Exercise requirements → The reply should consist solely of the lines from the one that holds "Task: Share the dashboard" through the last line of the material, reproduced exactly; no pictures belong in it.

::: Available records :::

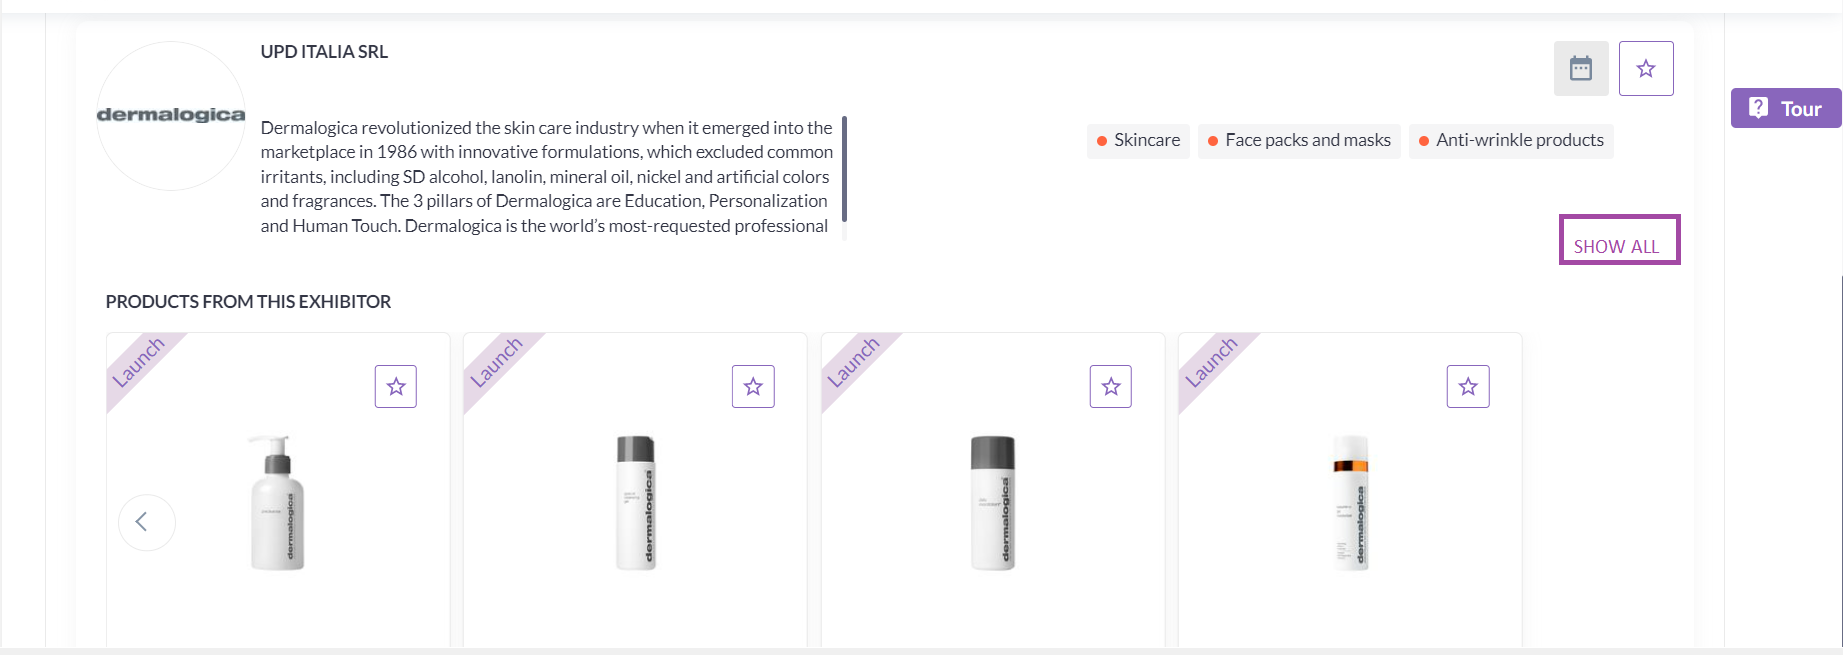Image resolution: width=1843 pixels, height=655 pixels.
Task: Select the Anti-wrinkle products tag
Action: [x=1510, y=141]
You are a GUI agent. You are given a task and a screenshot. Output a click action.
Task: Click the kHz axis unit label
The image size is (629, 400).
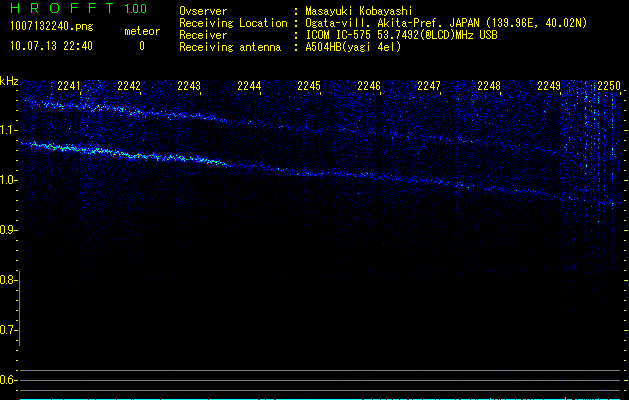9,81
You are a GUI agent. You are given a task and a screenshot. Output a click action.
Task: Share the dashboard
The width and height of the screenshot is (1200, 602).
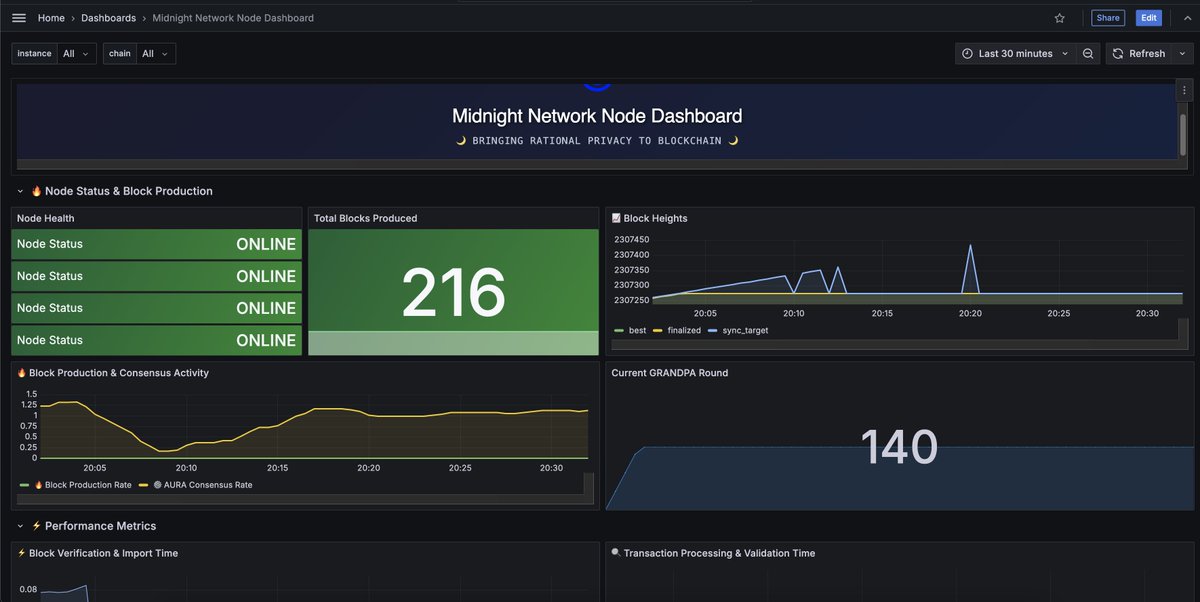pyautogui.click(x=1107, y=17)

:::

Answer for the task →
Task: Share the dashboard
The width and height of the screenshot is (1200, 602).
pyautogui.click(x=1107, y=17)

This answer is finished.